Lifestyle

It’s a crap job – but it comes with a big paycheck

You can take this job and shovel it.

Workers on San Francisco’s new poop patrol — the brainchild of Mayor London Breed and Public Works Director Mohammed Nuru to combat thousands of complaints of human feces in the street — make a whopping $71,760 per year. That number grows to $184,678 including mandated benefits, according to the San Francisco Chronicle.

Between Jan. 1 and Aug. 13, nearly 15,000 people called 311 to complain about the city’s poo-riddled sidewalks. Just last month, scores of residents complained about a 20-pound bag of human waste left on a street corner in the Tenderloin district.

The six-person poo patrol, consisting of one supervisor and five street-cleaners, celebrated with a soft launch last week. They’ll begin getting their hands dirty full time in September.

The cleaners will begin their rounds in the afternoon.
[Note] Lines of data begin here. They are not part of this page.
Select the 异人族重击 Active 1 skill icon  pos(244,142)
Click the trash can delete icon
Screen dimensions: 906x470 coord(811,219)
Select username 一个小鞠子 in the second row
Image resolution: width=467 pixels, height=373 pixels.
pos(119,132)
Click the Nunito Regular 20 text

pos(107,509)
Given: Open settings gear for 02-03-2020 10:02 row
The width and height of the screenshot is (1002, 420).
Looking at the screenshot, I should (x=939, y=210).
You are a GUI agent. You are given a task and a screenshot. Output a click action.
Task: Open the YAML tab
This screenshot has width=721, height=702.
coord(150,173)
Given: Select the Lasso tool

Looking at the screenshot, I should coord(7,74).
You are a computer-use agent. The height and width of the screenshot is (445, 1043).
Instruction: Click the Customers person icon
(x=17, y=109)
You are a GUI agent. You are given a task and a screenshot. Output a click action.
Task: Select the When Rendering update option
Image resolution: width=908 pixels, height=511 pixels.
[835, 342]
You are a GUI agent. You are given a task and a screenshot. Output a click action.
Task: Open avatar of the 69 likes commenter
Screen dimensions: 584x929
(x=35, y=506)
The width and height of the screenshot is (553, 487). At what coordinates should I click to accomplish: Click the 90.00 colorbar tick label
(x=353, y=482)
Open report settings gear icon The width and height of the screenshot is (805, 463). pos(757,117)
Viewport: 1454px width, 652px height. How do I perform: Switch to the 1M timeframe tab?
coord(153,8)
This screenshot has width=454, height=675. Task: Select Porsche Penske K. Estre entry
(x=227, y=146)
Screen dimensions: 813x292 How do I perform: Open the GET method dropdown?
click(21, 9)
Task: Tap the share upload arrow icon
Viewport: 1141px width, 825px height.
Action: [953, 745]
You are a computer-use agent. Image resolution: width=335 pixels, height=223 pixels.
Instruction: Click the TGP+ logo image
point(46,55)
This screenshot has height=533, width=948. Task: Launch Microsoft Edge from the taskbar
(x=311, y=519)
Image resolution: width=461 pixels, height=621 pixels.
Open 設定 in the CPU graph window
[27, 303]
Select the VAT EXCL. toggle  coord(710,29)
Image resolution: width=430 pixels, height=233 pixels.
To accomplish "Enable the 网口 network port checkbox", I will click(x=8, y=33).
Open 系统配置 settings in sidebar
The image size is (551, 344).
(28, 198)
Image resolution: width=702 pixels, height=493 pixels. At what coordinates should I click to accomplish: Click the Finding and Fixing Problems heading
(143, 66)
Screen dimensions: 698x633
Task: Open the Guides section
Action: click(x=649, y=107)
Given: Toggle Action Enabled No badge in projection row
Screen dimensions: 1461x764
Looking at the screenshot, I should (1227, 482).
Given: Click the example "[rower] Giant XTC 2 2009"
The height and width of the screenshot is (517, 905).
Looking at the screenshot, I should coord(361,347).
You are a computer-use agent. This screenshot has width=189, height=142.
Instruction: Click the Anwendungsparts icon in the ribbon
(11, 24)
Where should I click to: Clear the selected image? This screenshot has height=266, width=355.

Equipped with two steam-cleaning vehicles, they’ll patrol alleyways and other areas where poo is a known problem — which apparently is everywhere.

“I’ve had to deal with it myself in front of my home and it’s not a pleasant feeling. I want to change San Francisco for the better. I want to clean up the city,” Breed, who was elected in June, told ABC.

The city will spend around $750,000 on the team’s efforts in addition to another $1.05 million that will go toward the city’s Pit Stop program, which already installed 22 public toilets around the city.

The money will go toward building more toilets as well as extending hours at five other Pit Stops.

The city’s homeless problem is a major factor in the growing amount of waste on the sidewalks.

Since most public toilets are only open until the afternoon or evening, vagrants have nowhere to go when nature calls. The clean-up team is an attempt to curb this problem.